Target pointing data:
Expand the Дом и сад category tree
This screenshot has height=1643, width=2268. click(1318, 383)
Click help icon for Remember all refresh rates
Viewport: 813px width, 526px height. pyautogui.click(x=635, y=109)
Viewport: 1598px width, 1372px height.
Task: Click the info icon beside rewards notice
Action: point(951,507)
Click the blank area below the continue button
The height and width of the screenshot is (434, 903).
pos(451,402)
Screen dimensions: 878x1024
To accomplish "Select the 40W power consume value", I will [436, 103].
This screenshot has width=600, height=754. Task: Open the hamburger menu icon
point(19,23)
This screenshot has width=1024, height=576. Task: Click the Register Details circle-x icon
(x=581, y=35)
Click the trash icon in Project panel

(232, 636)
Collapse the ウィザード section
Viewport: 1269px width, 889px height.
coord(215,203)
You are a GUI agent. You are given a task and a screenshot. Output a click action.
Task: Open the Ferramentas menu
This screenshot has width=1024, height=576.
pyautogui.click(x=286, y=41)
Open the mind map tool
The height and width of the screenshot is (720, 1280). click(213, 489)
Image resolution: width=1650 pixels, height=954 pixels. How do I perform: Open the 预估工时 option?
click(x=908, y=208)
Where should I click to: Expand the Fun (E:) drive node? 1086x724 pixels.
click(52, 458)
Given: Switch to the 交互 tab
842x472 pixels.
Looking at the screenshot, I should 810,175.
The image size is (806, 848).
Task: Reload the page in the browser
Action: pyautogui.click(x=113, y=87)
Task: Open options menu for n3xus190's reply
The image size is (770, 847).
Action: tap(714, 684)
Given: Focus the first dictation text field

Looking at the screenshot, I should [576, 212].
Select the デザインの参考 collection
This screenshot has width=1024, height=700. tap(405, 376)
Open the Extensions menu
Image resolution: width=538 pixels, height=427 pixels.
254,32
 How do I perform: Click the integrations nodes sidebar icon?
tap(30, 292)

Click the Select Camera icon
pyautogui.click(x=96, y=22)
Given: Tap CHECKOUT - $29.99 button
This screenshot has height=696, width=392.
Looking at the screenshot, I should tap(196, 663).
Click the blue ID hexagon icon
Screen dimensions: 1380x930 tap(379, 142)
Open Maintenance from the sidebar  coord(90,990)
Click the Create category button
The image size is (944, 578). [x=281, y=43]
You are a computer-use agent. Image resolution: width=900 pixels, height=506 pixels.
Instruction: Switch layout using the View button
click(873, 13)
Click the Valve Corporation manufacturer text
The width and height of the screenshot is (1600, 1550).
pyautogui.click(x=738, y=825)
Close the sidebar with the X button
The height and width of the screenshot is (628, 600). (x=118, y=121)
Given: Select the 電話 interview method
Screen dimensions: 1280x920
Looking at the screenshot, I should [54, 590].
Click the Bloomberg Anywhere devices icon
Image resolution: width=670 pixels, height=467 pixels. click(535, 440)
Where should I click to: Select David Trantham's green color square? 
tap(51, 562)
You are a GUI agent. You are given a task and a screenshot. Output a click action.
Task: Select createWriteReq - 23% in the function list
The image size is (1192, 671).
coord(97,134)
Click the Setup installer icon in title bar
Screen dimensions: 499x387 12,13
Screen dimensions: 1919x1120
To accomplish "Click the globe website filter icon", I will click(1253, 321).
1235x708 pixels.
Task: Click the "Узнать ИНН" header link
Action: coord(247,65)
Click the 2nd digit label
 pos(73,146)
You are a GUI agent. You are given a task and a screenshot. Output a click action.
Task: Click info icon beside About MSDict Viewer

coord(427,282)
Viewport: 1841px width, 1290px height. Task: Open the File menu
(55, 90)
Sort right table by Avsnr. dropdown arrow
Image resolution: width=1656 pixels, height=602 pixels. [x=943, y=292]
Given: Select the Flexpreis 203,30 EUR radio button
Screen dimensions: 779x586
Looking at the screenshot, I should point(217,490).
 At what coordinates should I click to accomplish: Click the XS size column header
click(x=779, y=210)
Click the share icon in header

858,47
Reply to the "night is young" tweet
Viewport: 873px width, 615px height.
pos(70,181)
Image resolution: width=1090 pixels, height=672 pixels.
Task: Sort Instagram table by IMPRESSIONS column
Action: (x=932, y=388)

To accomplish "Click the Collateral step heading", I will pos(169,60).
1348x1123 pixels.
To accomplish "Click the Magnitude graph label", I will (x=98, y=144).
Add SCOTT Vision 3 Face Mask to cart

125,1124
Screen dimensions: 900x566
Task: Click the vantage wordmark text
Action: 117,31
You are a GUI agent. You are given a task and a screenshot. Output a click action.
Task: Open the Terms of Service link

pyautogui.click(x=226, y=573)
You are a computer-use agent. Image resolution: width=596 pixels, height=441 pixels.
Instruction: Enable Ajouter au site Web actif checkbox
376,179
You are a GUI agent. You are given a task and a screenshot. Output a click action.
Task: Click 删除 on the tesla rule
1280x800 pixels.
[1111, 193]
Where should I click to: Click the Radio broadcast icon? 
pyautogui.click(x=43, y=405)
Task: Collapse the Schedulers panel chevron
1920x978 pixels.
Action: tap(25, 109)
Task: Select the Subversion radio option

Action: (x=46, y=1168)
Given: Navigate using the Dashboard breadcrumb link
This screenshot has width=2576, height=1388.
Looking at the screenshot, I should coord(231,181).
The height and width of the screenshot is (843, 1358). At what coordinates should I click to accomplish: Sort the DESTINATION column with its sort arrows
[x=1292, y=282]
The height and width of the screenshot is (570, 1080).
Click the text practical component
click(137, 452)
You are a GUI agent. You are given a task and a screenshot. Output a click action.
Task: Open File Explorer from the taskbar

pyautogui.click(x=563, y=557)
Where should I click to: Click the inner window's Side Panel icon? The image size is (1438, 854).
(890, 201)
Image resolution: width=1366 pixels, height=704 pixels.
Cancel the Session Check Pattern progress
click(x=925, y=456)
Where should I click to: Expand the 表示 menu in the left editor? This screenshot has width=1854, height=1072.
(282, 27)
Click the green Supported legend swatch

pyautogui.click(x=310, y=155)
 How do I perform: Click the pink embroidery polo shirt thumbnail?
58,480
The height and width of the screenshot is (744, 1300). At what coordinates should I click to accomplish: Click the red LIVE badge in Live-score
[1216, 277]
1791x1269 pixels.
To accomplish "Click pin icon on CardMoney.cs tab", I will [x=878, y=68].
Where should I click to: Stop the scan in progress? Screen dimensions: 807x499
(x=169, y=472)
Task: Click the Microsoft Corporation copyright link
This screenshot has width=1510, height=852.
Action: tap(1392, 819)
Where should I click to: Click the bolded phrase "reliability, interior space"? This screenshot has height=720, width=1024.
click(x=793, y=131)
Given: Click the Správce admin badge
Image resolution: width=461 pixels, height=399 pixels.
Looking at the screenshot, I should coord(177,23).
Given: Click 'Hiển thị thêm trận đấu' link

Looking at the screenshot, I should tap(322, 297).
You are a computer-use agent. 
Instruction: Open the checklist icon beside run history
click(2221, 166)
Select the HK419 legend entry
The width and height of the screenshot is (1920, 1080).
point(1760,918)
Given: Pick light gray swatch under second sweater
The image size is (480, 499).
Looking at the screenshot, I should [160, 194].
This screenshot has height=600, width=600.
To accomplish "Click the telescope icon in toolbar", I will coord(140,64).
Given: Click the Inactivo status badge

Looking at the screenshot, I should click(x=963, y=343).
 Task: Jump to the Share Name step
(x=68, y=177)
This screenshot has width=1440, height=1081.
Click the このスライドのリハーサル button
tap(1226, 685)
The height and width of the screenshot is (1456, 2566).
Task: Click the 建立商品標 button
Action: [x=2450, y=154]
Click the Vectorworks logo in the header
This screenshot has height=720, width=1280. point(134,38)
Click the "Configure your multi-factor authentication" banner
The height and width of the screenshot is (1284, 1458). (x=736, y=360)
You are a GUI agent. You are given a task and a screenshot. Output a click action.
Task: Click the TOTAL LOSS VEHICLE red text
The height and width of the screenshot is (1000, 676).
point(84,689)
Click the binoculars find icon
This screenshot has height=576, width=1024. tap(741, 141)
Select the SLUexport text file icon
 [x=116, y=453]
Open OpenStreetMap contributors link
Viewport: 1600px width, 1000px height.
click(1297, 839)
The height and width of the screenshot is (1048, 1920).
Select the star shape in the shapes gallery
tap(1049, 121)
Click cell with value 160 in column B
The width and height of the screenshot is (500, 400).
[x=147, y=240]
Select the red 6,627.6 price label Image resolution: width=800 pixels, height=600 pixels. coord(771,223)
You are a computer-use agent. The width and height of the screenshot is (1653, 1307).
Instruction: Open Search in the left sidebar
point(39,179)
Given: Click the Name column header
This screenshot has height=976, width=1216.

Required task:
Turn the entries between the line containing "Screen dimensions: 878x1024" and the line containing "point(19,23)", inclusive, into a JSON list of strings with one string per line and any blank lines left out.

Final result:
[
  "Screen dimensions: 878x1024",
  "To accomplish \"Select the 40W power consume value\", I will [436, 103].",
  "This screenshot has width=600, height=754. Task: Open the hamburger menu icon",
  "point(19,23)"
]